*PROVIDED TEXT*.
Even hydroelectric power has resulted in far more deaths than nuclear (more than, and possibly much more than, 27,000) through dam collapses and flooding. I am not sure what Laker and Zubrowski mean by responding aggressively to the Tories’ claim that they are reducing carbon emissions by expanding nuclear. We should certainly criticise their refusal to properly fund nuclear power (as with the Blair government), instead relying on sweetheart deals with French and Chinese state companies which look like going wrong anyway. There are several alternative approaches to nuclear power that socialists should support, not least thorium-powered reactors which can’t melt down but which can reduce radioactive waste.
Of course, we can and must support all forms of alternative energy that do not have unacceptable consequences. Incidentally, I can find no support for the assertion that Morocco’s solar power plants will supply all its energy needs by 2020. Current plans seem to suggest that only 1/7th would come from these.

*MATERIAL*.
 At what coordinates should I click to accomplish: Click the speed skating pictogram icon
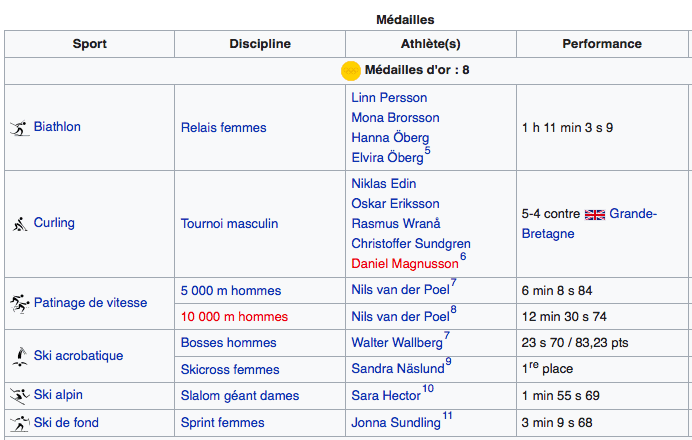tap(19, 303)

*YOUR OBJECTIVE*. According to the text on nuclear power, why should socialists support thorium-powered reactors? Answer in one to three sentences.

*COMPLETE RESPONSE*. Socialists should support thorium-powered reactors because, according to the text, they can't melt down and can reduce radioactive waste.